# When Yoda Speaks...



## Bill Mattocks (Feb 16, 2009)

The other night at the dojo, we were given a few minutes to practice on our own while sensei worked with some of the newbies (like myself) on basic exercises.

A couple of the brown belts got to sparring and one of them started doing weirdo moves from some schlocky karate movie and everyone was laughing.

Sensei said, _"Alright, knock it off.  I'm running a dojo here, you're not Jedi."_

A small voice came from the back of the class...sounded just like Yoda...
_
"Practice kata you must...or Jedi you will never be!"_

We all did pushups for awhile after that.  But it was still funny.


----------



## Brian R. VanCise (Feb 16, 2009)

Bill Mattocks said:


> The other night at the dojo, we were given a few minutes to practice on our own while sensei worked with some of the newbies (like myself) on basic exercises.
> 
> A couple of the brown belts got to sparring and one of them started doing weirdo moves from some schlocky karate movie and everyone was laughing.
> 
> ...



Now that is funny! :rofl:


----------



## shesulsa (Feb 16, 2009)

We used to pull that stuff once in a while.  Now we're black belts, we get away with it. LOL!


----------



## David Weatherly (Feb 16, 2009)

Very, very funny!


----------



## stickarts (Feb 16, 2009)

Lol!


----------



## SFC JeffJ (Feb 16, 2009)

Too Funny!


----------



## Gordon Nore (Feb 16, 2009)

:lfao:


----------



## MA-Caver (Feb 16, 2009)

Yep... if you can't have any humor in your day no matter what's going on... you might as well not get out of bed. 

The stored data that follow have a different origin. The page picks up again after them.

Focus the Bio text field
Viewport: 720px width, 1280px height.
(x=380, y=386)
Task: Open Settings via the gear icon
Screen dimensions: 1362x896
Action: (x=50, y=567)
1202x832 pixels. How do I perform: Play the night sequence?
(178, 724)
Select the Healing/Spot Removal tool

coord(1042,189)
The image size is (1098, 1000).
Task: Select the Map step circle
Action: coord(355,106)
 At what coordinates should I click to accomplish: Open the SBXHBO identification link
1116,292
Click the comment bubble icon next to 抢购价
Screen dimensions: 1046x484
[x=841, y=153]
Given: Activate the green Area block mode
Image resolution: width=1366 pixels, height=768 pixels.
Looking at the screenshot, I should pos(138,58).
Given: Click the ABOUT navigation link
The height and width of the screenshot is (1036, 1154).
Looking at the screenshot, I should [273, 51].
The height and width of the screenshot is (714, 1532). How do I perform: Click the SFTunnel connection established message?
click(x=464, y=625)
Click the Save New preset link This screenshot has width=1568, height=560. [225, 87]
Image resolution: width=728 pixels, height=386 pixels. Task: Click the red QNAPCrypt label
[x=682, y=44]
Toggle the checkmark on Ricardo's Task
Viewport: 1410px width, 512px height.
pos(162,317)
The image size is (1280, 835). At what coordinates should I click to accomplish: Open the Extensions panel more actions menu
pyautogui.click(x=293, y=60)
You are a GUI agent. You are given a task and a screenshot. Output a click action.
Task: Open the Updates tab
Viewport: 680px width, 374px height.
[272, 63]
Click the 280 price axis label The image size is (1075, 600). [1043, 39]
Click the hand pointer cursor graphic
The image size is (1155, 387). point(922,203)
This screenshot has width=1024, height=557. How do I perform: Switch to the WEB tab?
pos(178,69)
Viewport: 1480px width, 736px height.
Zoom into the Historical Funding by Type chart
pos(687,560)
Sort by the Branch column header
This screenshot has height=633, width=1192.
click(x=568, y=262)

Thanks for sharing that...


----------



## seasoned (Feb 16, 2009)

MA-Caver said:


> Yep... if you can't have any humor in your day no matter what's going on... you might as well not get out of bed.
> 
> Thanks for sharing that...


But Bills only been on the site for a short time and he seems to be having way to much fun.  :rofl:


----------